Switch to an explicit curve object.
Happily, this eliminates just about all of the error cases.
diff --git a/OpenSSL/SSL.py b/OpenSSL/SSL.py
index e5ae085..c5b233b 100644
--- a/OpenSSL/SSL.py
+++ b/OpenSSL/SSL.py
@@ -124,31 +124,6 @@
SSL_CB_HANDSHAKE_START = _lib.SSL_CB_HANDSHAKE_START
SSL_CB_HANDSHAKE_DONE = _lib.SSL_CB_HANDSHAKE_DONE
-def _get_elliptic_curves(lib):
- """
- Load the names of the supported elliptic curves from OpenSSL.
-
- :param lib: The OpenSSL library binding object.
- :return: A set of :py:obj:`unicode` giving the names of the elliptic curves
- the underlying library supports.
- """
- if lib.Cryptography_HAS_EC:
- num_curves = lib.EC_get_builtin_curves(_ffi.NULL, 0)
- builtin_curves = _ffi.new('EC_builtin_curve[]', num_curves)
- # The return value on this call should be num_curves again.

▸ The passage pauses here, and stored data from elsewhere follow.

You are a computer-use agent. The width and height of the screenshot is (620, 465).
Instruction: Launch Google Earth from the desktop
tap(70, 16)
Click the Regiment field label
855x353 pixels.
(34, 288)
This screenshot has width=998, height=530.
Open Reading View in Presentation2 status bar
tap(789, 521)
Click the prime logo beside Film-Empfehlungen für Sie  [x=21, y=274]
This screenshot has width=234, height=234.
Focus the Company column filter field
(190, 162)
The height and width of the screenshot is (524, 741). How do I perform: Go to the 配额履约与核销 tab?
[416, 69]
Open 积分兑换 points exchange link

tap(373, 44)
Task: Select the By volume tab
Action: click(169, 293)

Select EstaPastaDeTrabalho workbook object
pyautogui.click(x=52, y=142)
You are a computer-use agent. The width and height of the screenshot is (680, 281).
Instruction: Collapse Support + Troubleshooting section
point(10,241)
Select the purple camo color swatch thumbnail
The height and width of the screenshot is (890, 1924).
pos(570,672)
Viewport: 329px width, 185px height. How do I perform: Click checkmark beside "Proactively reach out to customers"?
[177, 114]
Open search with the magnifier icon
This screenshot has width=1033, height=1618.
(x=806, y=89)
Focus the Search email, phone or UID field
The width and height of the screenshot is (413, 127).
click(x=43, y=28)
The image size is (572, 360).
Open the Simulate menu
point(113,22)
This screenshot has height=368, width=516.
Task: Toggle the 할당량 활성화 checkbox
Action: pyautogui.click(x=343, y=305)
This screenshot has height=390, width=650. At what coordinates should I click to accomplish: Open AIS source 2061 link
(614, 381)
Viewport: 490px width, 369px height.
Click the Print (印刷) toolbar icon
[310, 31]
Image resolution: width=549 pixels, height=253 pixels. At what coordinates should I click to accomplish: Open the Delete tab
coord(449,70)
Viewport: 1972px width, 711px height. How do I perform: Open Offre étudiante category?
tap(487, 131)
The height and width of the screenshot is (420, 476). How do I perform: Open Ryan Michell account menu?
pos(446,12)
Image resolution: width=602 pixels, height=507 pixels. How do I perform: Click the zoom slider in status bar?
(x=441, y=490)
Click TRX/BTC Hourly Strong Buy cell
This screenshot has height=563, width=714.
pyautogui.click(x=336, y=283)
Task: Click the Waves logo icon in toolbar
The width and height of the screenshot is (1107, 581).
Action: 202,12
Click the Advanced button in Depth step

We could
- # check it to make sure but if it *isn't* then.. what could we do?
- # Abort the whole process, I suppose...? -exarkun
- lib.EC_get_builtin_curves(builtin_curves, num_curves)
- return set(
- _ffi.string(lib.OBJ_nid2sn(c.nid)).decode("ascii")
- for c in builtin_curves)
- else:
- return set()
-
-ELLIPTIC_CURVES = _get_elliptic_curves()
-
-
-
class Error(Exception):
"""
An error occurred in an `OpenSSL.SSL` API.
@@ -653,48 +628,17 @@
_lib.SSL_CTX_set_tmp_dh(self._context, dh)
- def _set_tmp_ecdh_curve_by_nid(self, name, nid):
- """
- Select a curve to use by the OpenSSL NID associated with that curve.
-
- :param name: The name of the curve identified by the NID.
- :type name: str
-
- :param nid: The OpenSSL NID to use.
- :type nid: int
-
- :raise UnsupportedEllipticCurve: If the given NID does not identify a
- supported curve.
- """
- ecdh = _lib.EC_KEY_new_by_curve_name(nid)
- if ecdh == _ffi.NULL:
- raise UnsupportedEllipticCurve(name)
- _lib.SSL_CTX_set_tmp_ecdh(self._context, ecdh)
- _lib.EC_KEY_free(ecdh)
-
-
- def set_tmp_ecdh_curve(self, curve_name):
+ def set_tmp_ecdh_curve(self, curve):
"""
Select a curve to use for ECDHE key exchange.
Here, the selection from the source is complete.